While recognising that the whole IVF sector should continue to report and learn from all incidents so that they can provide better, safer patient care, HFEA Chair, Sally Cheshire, has reiterated her specific call for clinics to reduce the number of ‘C grade’ incidents.
“We remain committed to a reporting system that highlights what can go wrong and, most importantly, how clinics can improve care and safety for patients. After the last report, we told clinics that more must be done in particular to reduce the numbers of avoidable grade C incidents. While it is too early to see the full impact of that message, this 2013 report offers a great opportunity to firmly re-state that clinics must make a concerted effort to eradicate ‘C grade’ incidents.
Sending a letter to the wrong address, for example, may seem a small mistake at first glance, but the effect on the patient can be considerable. Clinics must ensure that their administrative and process errors become increasingly rare occurrences.”
‘A grade’ incidents are classified as the most severe. Four were reported in 2013:
- A storage tank failed, which affected donor sperm samples belonging to 250 patients.
- An equipment failure meant that embryos for seven patients did not progress as expected and therefore were not suitable for embryo transfer.

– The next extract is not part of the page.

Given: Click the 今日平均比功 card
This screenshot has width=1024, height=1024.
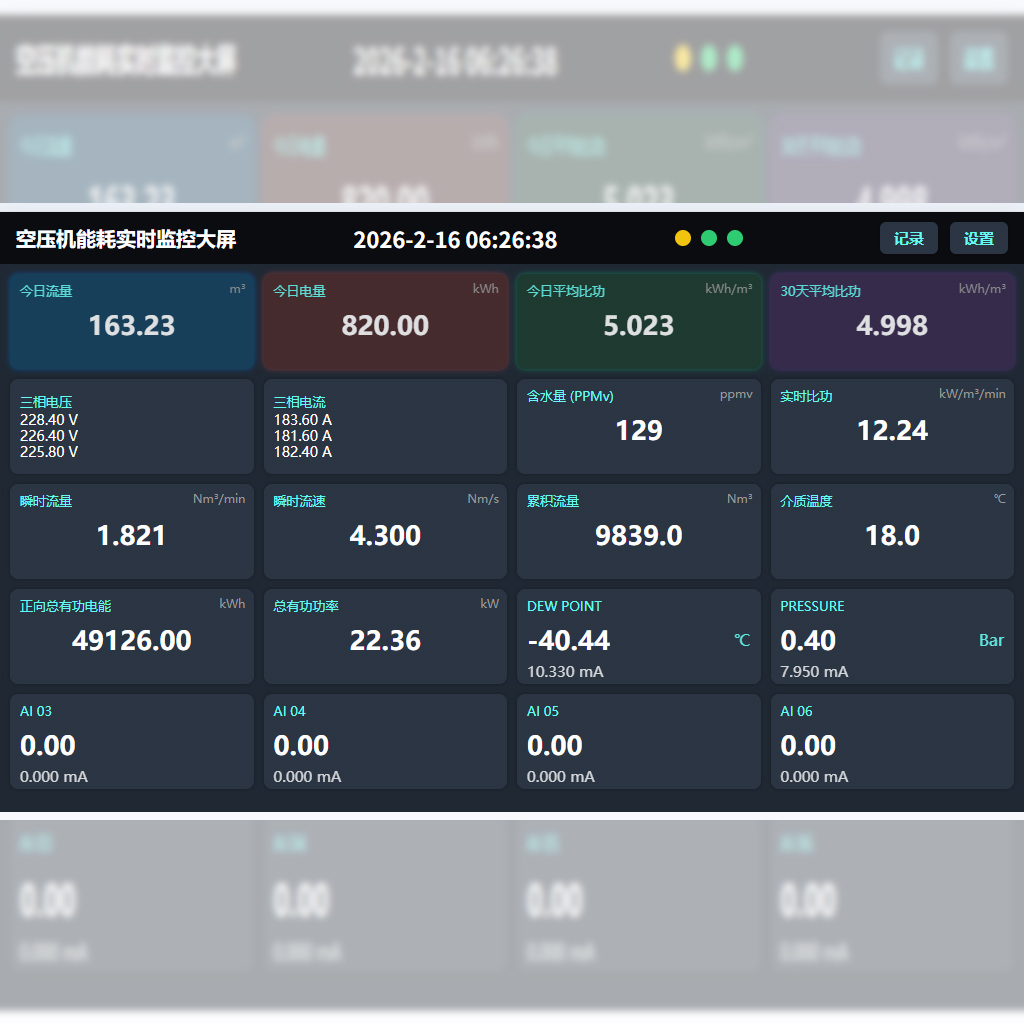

- An affected embryo was replaced in error during a Pre-Implantation Genetic Diagnosis (PGD) .
- A baby was born with a condition following the transfer of a frozen PGD embryo.
- ‘B grade’ incidents are the middle category. Most clinical ‘B grade’ incidents relate to incidences of severe or critical OHSS, while non-clinical ‘B grade’ incidents include issues around consent and breach of confidentiality.
Director of Compliance and Information, Nick Jones, urged people to see this as an opportunity to share lessons learned, rather than for naming and shaming:
“While the report honours our commitment to transparency, and making the best use of our world-leading data, it is not intended to be used for the naming and shaming of particular clinics. UK clinic staff are highly professional, and are often almost as devastated as the patient when a mistake occurs.
The best means of reducing mistakes is to create a culture of shared best practice and improvement. Clinics must do better, and this report can help them do so.”
The HFEA expects clinics to use this report in conjunction with the earlier 2010-2012 report, and to reflect upon their own practices. The HFEA will be sending a copy of this report to each licensed clinic.